Fitzmaurice (as he then was) distinguished himself in the battles of Minden and Kloster Kampen. While still abroad, he was returned on 2 June 1760 for the seat at Chipping Wycombe which his father had held until created a British peer. In the new reign, in December 1760, aged 23, Fitzmaurice was made a colonel and aide-de-camp to the King: letters from him to Bute written in 17597 point to an earlier connexion between them. To quote his autobiography once more, ‘it has ... been my fate through life always to fall in with clever but unpopular connexions’.8 On his return to England he became the link between Bute and Fox; and, with Fox for prompter and mentor, he assisted Bute in preparations for the general election of 1761: prodded him to act, primed him with information to use in arguments with Newcastle,9 and transmitted to him offers of seats and suggestions with whom to fill them. Among Fitzmaurice’s papers at Bowood is a list of the parliamentary representation of England and Wales at the end of 1760, annotated by him with remarks concerning the dominant interests in the constituencies, the candidates, their chances, etc.; and among George III’s papers at Windsor a list of Members, torn out of an almanac for 1760, is interleaved with blank pages on to which Fitzmaurice’s remarks are copied by the King. There is also at Bowood a list of ‘ministerial boroughs’, of ‘venal boroughs’, and of contests at the general election. A great deal of the information must have come from Fox, as did most of Fitzmaurice’s suggestions for Bute’s intervention in English elections: it was through Fox that George Selwyn offered the two seats at Ludgershall to Bute, and the candidates, Whately and Paterson (the latter solicitor both to Fox and Fitzmaurice) were presumably their joint choice. At Hindon the initiative came undoubtedly from Fox, who, had old connexions with the borough, but William Blackstone was Fitzmaurice’s candidate. Again at Midhurst and Dunwich, discussed in Fitzmaurice’s letters to Bute, Fox was the election manager.

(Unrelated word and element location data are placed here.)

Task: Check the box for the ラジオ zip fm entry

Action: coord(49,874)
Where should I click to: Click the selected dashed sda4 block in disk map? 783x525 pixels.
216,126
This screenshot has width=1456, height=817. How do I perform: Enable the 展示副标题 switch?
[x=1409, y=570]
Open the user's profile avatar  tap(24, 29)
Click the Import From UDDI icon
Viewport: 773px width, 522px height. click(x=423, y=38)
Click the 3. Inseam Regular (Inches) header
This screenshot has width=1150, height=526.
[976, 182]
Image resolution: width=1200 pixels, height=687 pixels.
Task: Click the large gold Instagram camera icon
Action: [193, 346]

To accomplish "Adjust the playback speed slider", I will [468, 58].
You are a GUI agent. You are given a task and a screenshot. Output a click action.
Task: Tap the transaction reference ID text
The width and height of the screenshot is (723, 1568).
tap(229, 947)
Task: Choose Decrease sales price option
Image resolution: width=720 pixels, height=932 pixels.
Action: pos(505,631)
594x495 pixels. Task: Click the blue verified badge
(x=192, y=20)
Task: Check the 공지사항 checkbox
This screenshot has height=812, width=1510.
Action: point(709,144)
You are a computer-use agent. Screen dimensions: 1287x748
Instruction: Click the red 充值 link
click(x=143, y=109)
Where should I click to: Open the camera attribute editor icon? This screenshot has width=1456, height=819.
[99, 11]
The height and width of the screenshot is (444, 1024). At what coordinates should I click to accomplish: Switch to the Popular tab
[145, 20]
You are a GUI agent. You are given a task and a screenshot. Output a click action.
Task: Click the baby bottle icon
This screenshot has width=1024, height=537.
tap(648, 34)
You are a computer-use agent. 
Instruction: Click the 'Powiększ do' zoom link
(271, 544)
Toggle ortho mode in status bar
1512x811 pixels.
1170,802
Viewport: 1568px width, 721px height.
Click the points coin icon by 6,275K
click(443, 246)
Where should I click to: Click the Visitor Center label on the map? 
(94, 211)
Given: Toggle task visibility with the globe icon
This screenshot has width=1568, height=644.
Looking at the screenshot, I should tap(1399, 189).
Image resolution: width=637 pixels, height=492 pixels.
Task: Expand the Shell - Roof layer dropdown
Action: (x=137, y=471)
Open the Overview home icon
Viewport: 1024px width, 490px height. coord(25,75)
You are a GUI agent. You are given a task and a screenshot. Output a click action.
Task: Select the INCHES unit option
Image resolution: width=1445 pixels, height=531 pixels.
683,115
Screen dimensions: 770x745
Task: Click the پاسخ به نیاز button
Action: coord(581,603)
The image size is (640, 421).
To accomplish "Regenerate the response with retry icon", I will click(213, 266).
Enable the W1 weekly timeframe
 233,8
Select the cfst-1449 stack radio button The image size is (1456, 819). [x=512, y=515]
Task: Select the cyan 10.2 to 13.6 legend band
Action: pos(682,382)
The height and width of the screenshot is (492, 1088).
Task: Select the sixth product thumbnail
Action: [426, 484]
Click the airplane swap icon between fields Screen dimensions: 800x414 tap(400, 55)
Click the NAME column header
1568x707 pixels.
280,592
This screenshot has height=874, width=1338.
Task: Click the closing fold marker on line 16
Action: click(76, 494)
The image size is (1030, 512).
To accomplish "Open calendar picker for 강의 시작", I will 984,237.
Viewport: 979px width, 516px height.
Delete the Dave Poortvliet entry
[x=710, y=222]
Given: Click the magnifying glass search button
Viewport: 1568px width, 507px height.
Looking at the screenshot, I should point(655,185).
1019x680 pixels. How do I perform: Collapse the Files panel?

Fitzmaurice himself, re-elected without contest, succeeded to the peerage half a year before the Parliament of 1761 met in regular session, and thus passes beyond the purview of this work except for influence exercised vicariously, in the first place through Members returned for the three seats under his control, one at High Wycombe and two at Calne. His choice of Members outside his family circle is significant: Barré, John Calcraft, Dunning, James Townsend, Lord Mahon, and Jekyll—except for the last, each a remarkable, though not necessarily a pleasant personality; a selection unequalled by any other borough patron during the period.

Created Marquess of Lansdowne in 1784, he died 7 May 1805.

Ref Volumes: 1754-1790

Author: Sir Lewis Namier


  • 1. Walpole to H. S. Conway, 12 Nov. 1774.
  • 2. Description given to Wm. Knox by Rich. Sutton, who had served under Shelburne 1766-1768, HMC Var. vi. 283.
  • 3. Bentham, Works, x. 117.
  • 4. Walpole, Last Jnls. ii. 441.
  • 5. Diaries Corresp. i. 25.
  • 6. Fitzmaurice, Shelburne, i. 12-13, 70.
  • 7. Bute mss.
  • 8. Fitzmaurice, op. cit. 13.
  • 9. Namier, England in Age of American Rev. 143, 144, 152, 172.